The steam engine made the locomotive and railroads possible. The internal combustion engine was the power source that allowed men like the Wright Brothers to take flight, the power source for Henry Ford's Model T, and for Chis Smith's Chris Craft speed boats and pleasure boats. There are new advances on the way, and these will almost certainly lead to new vehicles such as SWATH or HARTH boats, hydrogen fuel cell powered cars, solar electric cars, mag lev trains, and much more in the relatively near future.
Solar power has been a reality for decades, but it has not become the motive force for vehicles because the space (square feet of solar panels) needed to produce enough electricity to move a fairly heavy vehicle is too large at the current efficiency of photovoltaic technology.
Electric cars are viable, and have seen limited use, but the amount of battery storage space needed, and the costs of good batteries have combined to make automobiles that can compete with gasoline powered internal combustion vehicles on the basis of operating efficiency and cost slow in coming.
Hydrogen fuel cells are thought by many to have great promise for the automobile of the future, but problems with the volatility of hydrogen and oxygen in combination seem to have stalled this technology.
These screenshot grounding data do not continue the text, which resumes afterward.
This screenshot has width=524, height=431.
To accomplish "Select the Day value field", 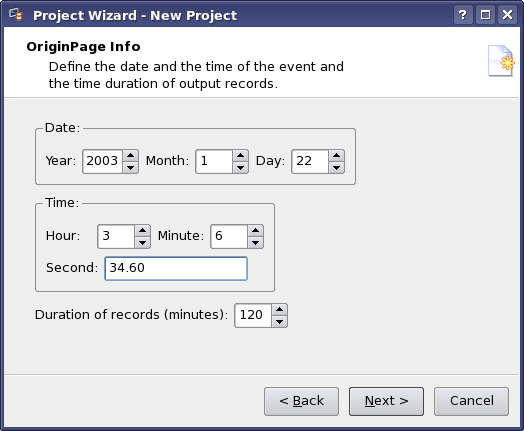I will (310, 161).
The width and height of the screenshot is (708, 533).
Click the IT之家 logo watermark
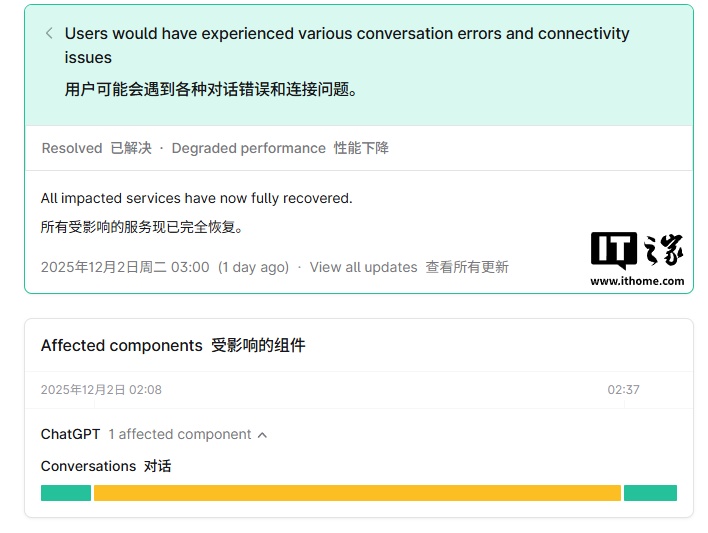(x=637, y=250)
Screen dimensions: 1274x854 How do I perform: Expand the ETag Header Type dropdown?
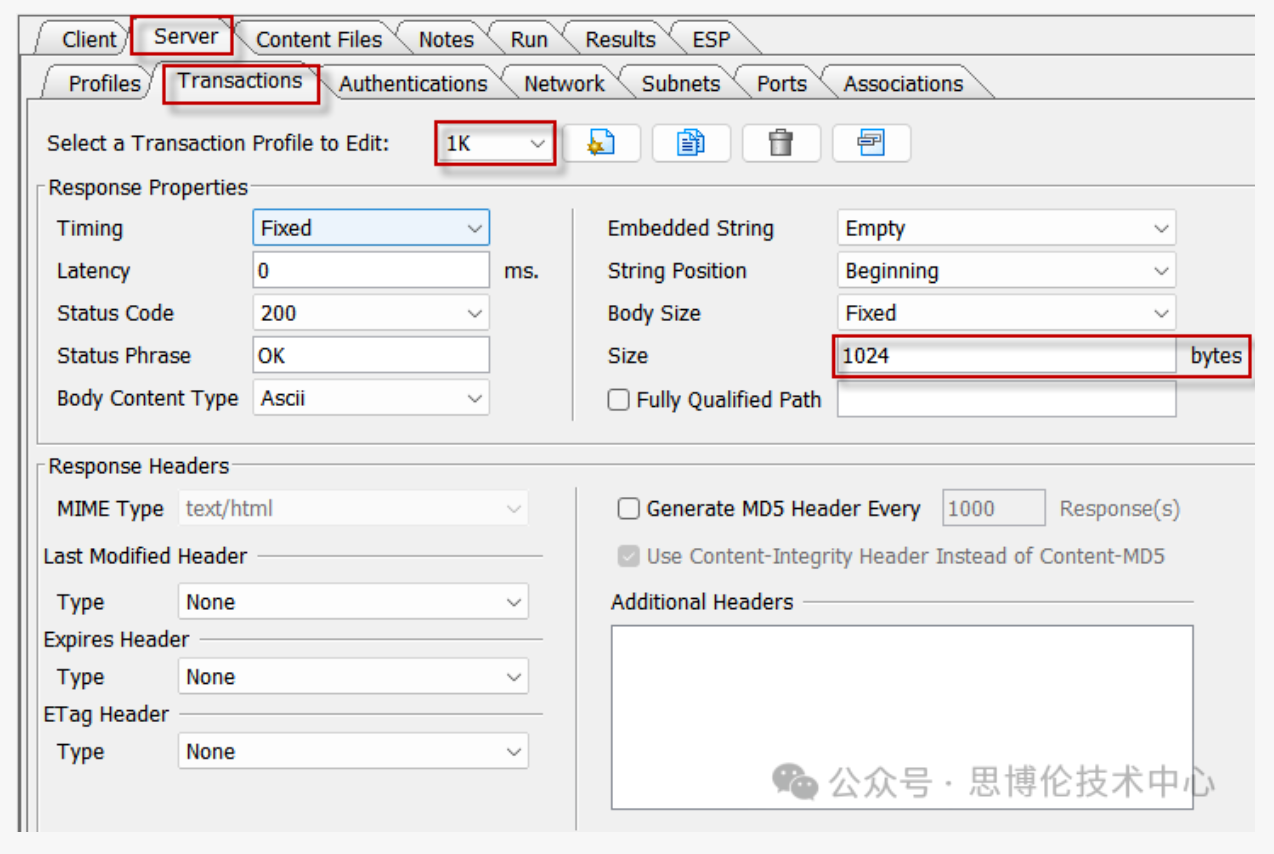(x=352, y=751)
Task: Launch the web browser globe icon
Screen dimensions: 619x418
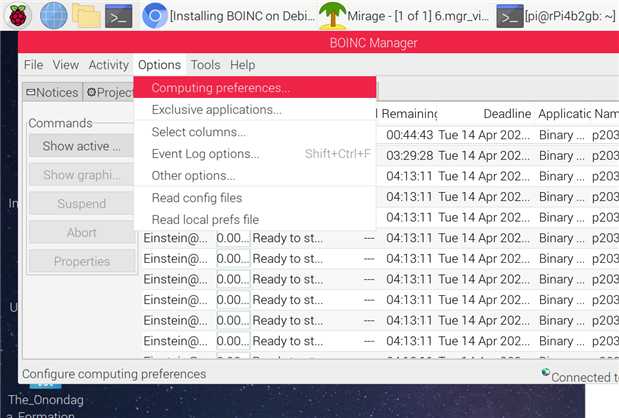Action: coord(53,15)
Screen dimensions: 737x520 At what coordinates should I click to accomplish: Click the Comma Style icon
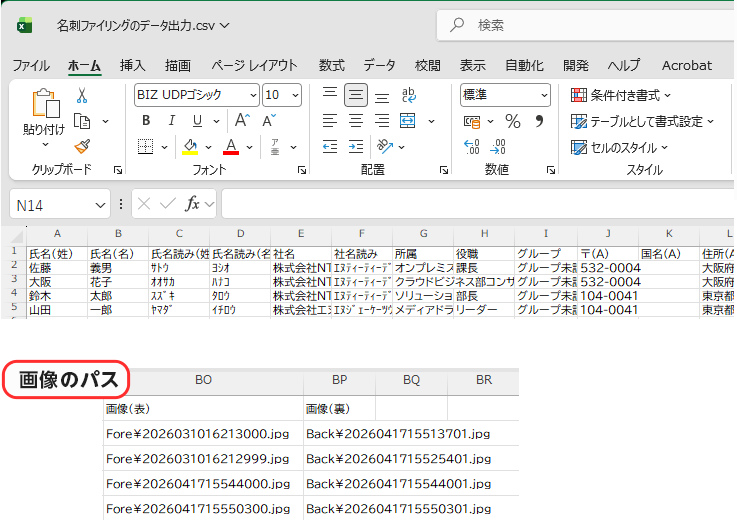(540, 121)
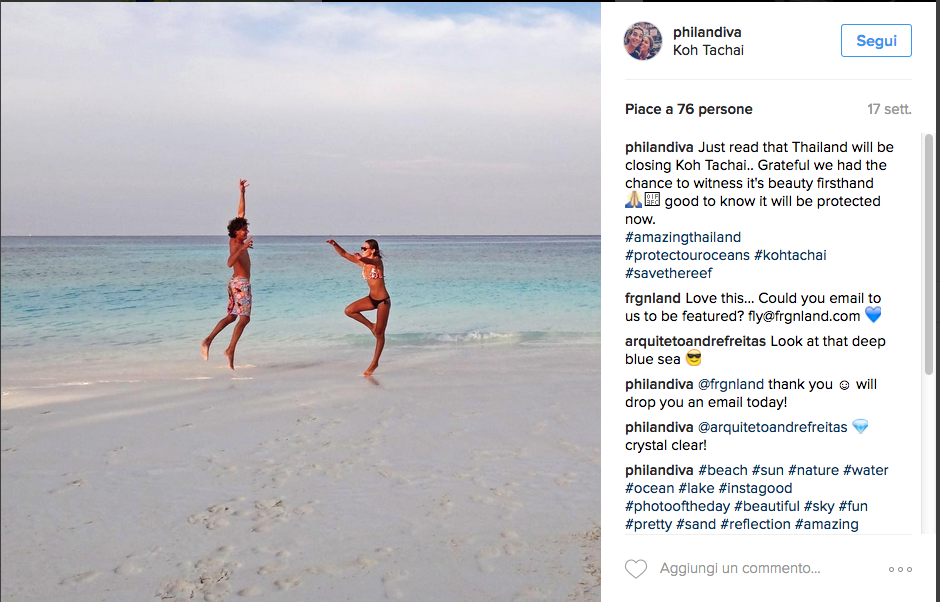
Task: Open the @arquitetoandrefreitas mention
Action: [x=772, y=428]
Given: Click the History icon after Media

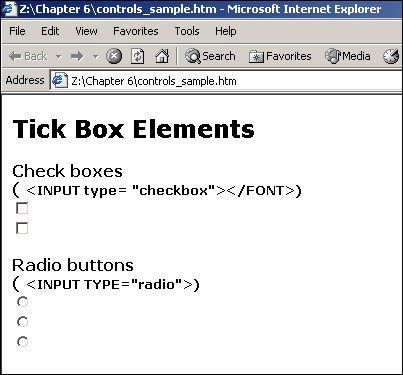Looking at the screenshot, I should click(x=391, y=56).
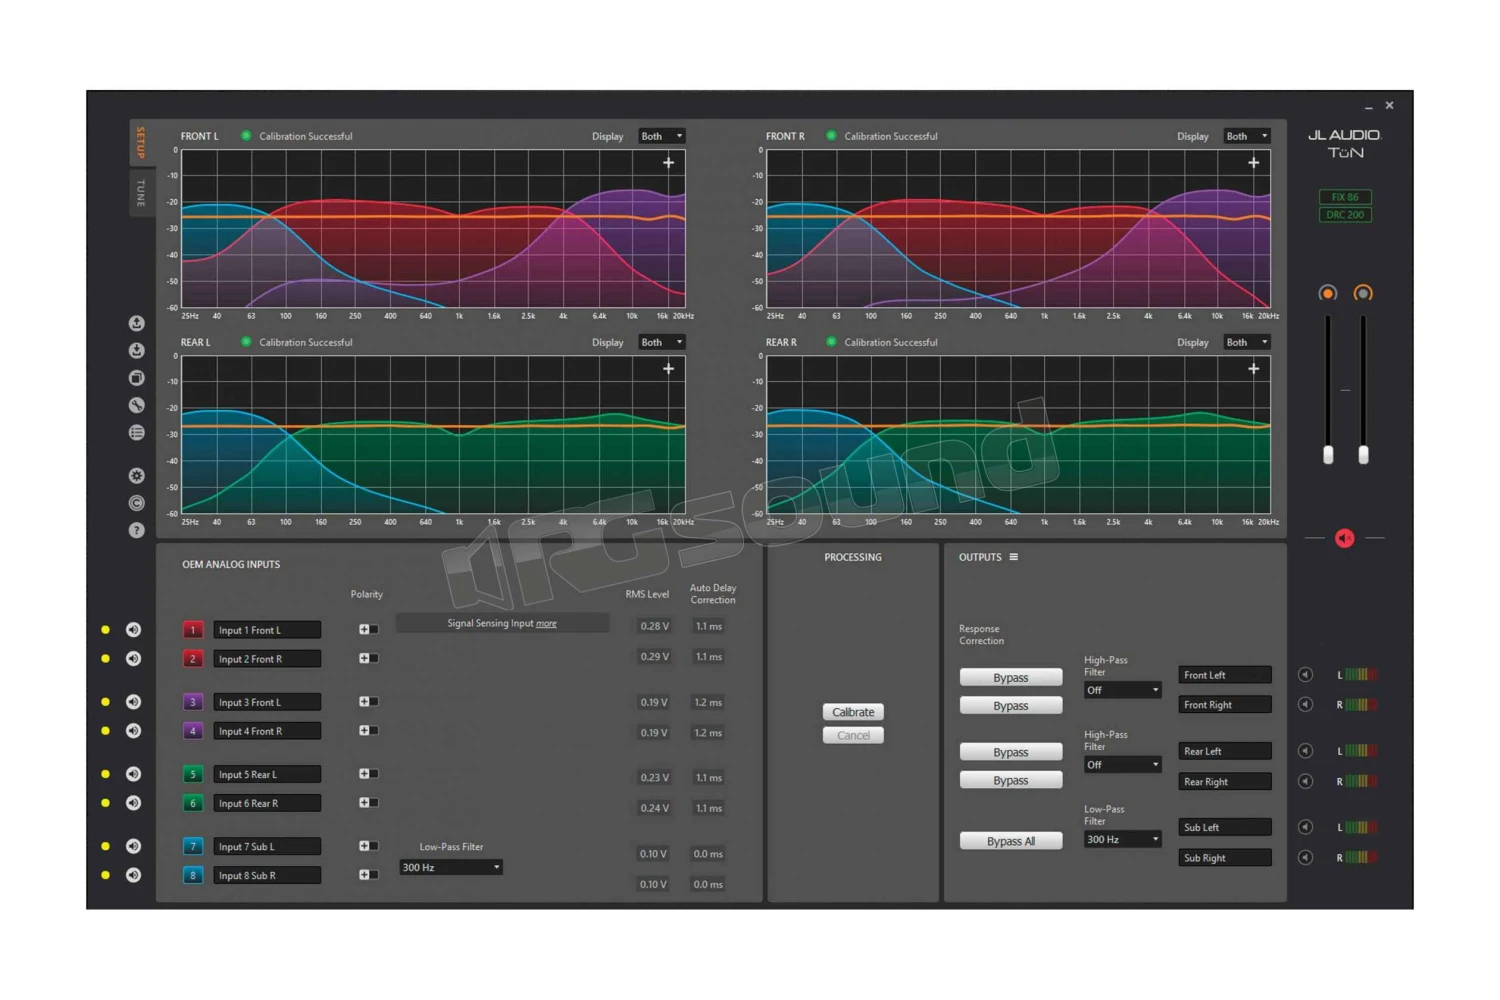Open the question mark help icon
Image resolution: width=1500 pixels, height=1000 pixels.
(137, 530)
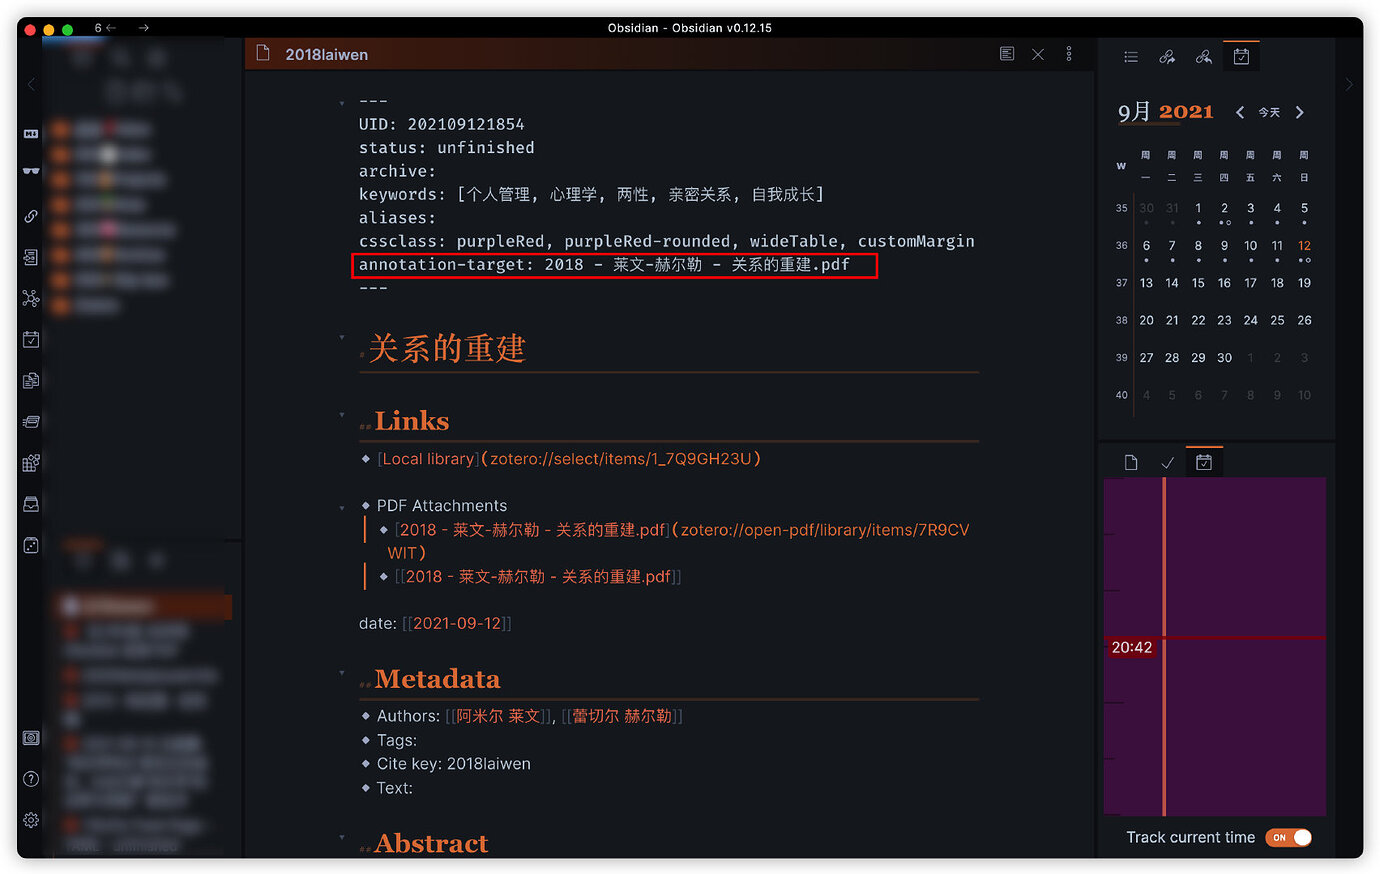This screenshot has width=1380, height=874.
Task: Open the more options menu on the note
Action: click(1068, 54)
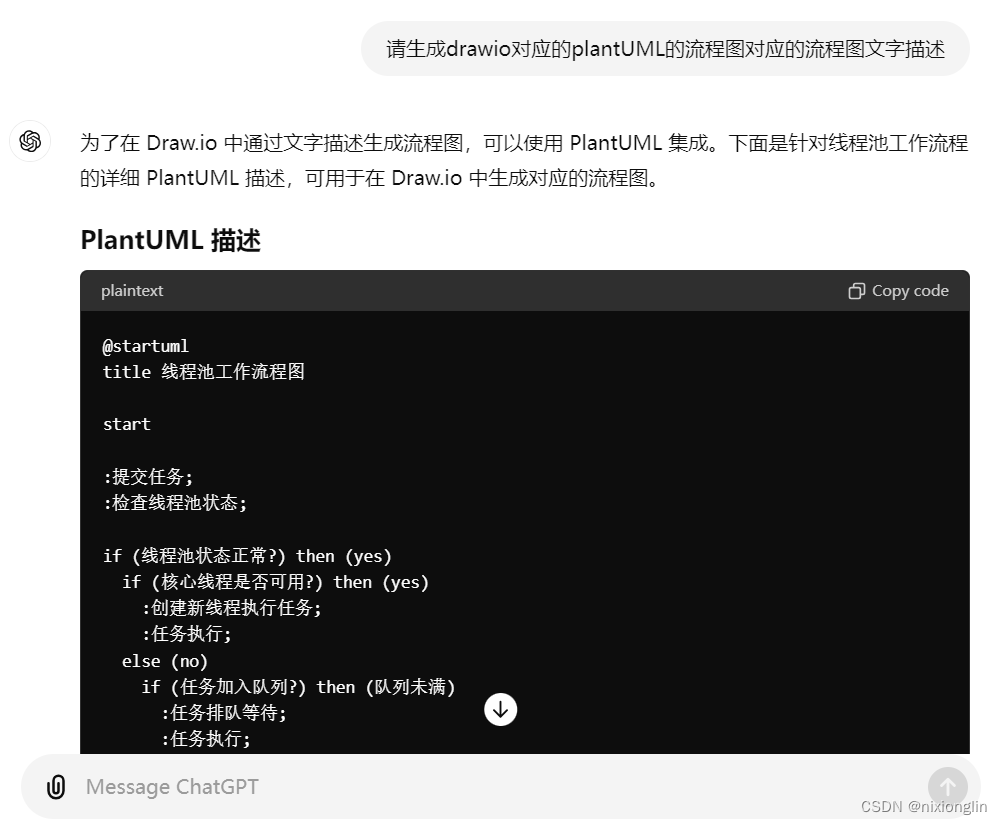The image size is (1002, 825).
Task: Click the else (no) code line
Action: (x=165, y=661)
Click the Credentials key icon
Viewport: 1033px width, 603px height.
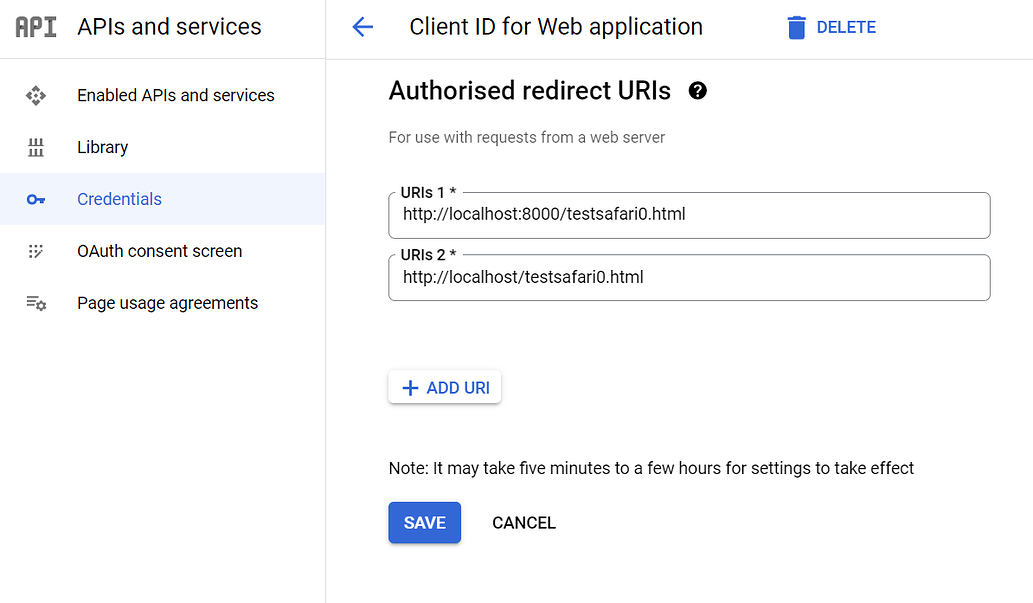pos(36,200)
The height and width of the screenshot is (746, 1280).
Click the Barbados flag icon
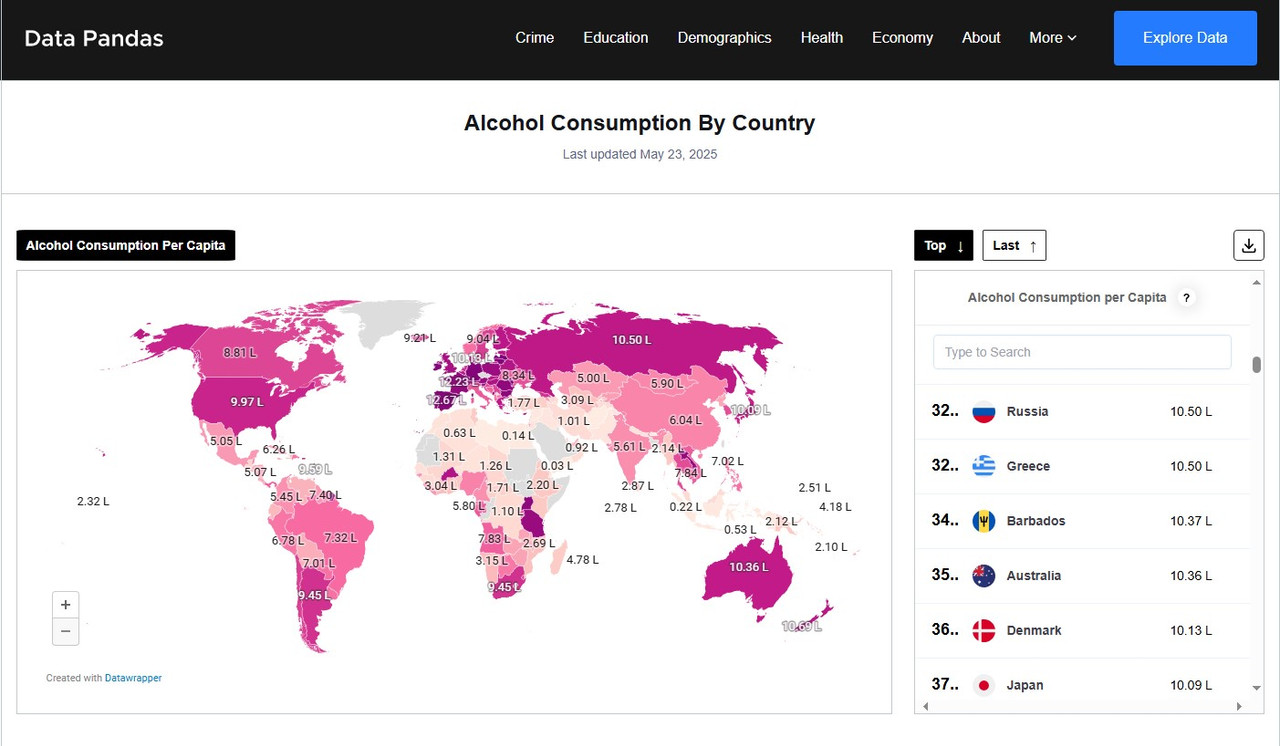click(984, 521)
Internal combustion engines running on methane or other fuels may soon compete with gasoline, and gas electric hybrids are of course a reality already seeing use on the roads. Hybrid technolgies employing two or more of the technologies mentioned above are very likely. A solar electric car, with a decent battery bank, and electric charging or fueling stations, and a small internal combustion engine for emergency charging is a very buildable and realistic option.
Barring intense economic hardships new technologies are often slow to reach the mainstream, and gas prices may have to rise even more to make some of the other the better option, but many of the possibilities are better for our environment than the cars now on the road, so despite the "pain at the pump" perhaps it is all for the best in the long run.